Willis McGahee- McGahee took no the relegated role of reduced carries and job loss better than almost any back over the last ten years. His production while on the field turned the Ravens second half of the season around. With Flacco struggling the Ravens saw they could pound away with McGahee and Rice. Even with defenses gearing to shut down the run. It’s a role the Ravens will milk until something goes awry. If McGahee can handle the lick he took last season than he can keep making fantasy owners happy with his red zone touchdowns. Ray Rice owners just want three to four of those McGahee plunges.

Marion Barber- Felix Jones may be the 2010 starter but if the time share is slightly in Jones favor we still like Barber’s value higher. Jones may be the home run hitter and high yards per carry guy, but Barber will be the man when it comes to touchdowns. He battled hard through injuries last season and was not the same athlete of years past. He’ll be healthy this season and may take his job back outright. Barber is one of our top sleepers going into 2010 fantasy drafts.

Thomas Jones- Based on what we’ve seen from prior thirty plus year old backs Jones should simmer down quite a bit this season. It’s as if the Jets saw what they could squeeze out of Jones and did just that. Heading to Kansas City, Jones will quietly take on a backup role. Jamaal Charles showed all of us enough (Lets hope you picked him up when we told you way before he put on as how last season) that replacing him would only happen because of an injury. We will soon find out if it was the Jets offensive line that made Jones or he truly matured as a professional mentally and physically with the Jets. He went much of his career as a labeled bust only to have back to back seasons of double digit touchdowns (13 in 08’ and 14 in 09’).

Montario Hardesty- Jerome Harrison was buried on the Browns roster for many of reasons, but one in particular. He is a tiny back all around. In height comparable to Maurice Jones-Drew, and in size compared to old Raider back Napolean Kaufman. What he did in the last quarter of the fantasy season gave owners the extra push to win their fantasy titles. Surely, Harrison probably went into the off-season and hit a tough regimen to add extra pounds to his body. Playing at an optimal size for Harrison’s skill level is where he was at last year. We just see him breaking down at some point in the season and losing his starting role to Hardesty. With the way the Browns like to shuffle around backs it may happen before week one. Harrison is a nifty back that deserves to be on the field. In a lot of ways though he is like Darren Sproles a few years ago. Teased a lot of fantasy owners into believing he can do it all, but the NFL is a different beast. You’ve got to be a big powerful back to have a lasting impact for you’re body to hold up an entire season or perform at a high level.
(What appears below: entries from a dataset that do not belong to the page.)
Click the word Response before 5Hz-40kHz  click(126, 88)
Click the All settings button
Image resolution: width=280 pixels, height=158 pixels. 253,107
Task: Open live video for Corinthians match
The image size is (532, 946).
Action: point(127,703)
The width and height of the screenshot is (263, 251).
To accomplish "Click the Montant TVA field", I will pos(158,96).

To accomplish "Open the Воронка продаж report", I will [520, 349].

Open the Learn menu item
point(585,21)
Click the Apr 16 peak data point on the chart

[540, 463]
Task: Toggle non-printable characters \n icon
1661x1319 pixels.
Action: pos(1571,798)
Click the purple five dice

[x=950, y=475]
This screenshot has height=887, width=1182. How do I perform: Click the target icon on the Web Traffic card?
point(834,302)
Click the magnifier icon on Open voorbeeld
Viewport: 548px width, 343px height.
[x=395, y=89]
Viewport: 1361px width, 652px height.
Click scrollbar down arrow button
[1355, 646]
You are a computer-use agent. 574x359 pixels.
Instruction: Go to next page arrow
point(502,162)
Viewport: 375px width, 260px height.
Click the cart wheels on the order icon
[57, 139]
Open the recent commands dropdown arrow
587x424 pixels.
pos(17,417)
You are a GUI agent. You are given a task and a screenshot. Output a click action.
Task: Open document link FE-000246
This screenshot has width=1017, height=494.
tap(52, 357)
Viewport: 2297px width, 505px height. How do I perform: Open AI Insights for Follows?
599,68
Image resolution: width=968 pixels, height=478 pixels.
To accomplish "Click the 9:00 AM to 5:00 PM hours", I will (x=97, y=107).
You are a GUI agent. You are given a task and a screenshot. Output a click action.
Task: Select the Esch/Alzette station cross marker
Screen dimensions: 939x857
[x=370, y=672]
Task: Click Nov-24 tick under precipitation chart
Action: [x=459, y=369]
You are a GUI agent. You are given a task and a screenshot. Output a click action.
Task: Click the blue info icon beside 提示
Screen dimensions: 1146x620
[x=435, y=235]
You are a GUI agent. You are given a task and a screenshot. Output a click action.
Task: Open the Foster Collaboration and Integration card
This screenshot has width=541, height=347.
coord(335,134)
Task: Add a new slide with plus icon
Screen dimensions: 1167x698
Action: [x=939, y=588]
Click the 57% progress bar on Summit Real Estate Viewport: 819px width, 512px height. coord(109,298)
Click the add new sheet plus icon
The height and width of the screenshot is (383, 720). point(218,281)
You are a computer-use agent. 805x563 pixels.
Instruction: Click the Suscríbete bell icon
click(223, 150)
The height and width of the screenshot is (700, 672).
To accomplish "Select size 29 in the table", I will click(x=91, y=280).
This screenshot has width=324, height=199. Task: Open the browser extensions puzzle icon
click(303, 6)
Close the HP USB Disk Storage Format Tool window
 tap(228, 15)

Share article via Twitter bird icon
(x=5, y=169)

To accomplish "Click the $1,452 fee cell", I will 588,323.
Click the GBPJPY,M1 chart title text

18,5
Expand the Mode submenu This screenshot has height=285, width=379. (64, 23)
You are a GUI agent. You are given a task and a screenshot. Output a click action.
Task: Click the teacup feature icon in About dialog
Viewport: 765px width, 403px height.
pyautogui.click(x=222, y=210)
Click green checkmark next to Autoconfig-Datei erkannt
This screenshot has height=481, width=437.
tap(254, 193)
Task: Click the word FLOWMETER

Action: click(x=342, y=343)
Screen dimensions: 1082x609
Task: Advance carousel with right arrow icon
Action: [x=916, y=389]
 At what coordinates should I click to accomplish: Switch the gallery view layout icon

Mike Bell- Bell has close to thirty extra pounds on him then McCoy. McCoy was recruited by Andy Reid to play exactly to the style of Brian Westbrook. When Correll Buckhalter was healthy as an Eagle he someone that had a sporadic fantasy impact. Reason being he was hardly ever healthy. McCoy is not the same type of player as Westbrook as evidenced last season when he struggled. Therefore we think the time share will be better for Bell. Add the short yardage and goal line impact on Bell’s side and he is worth taking a flier as a deep late round pick. Don’t wait for the waiver wire period after week one or two.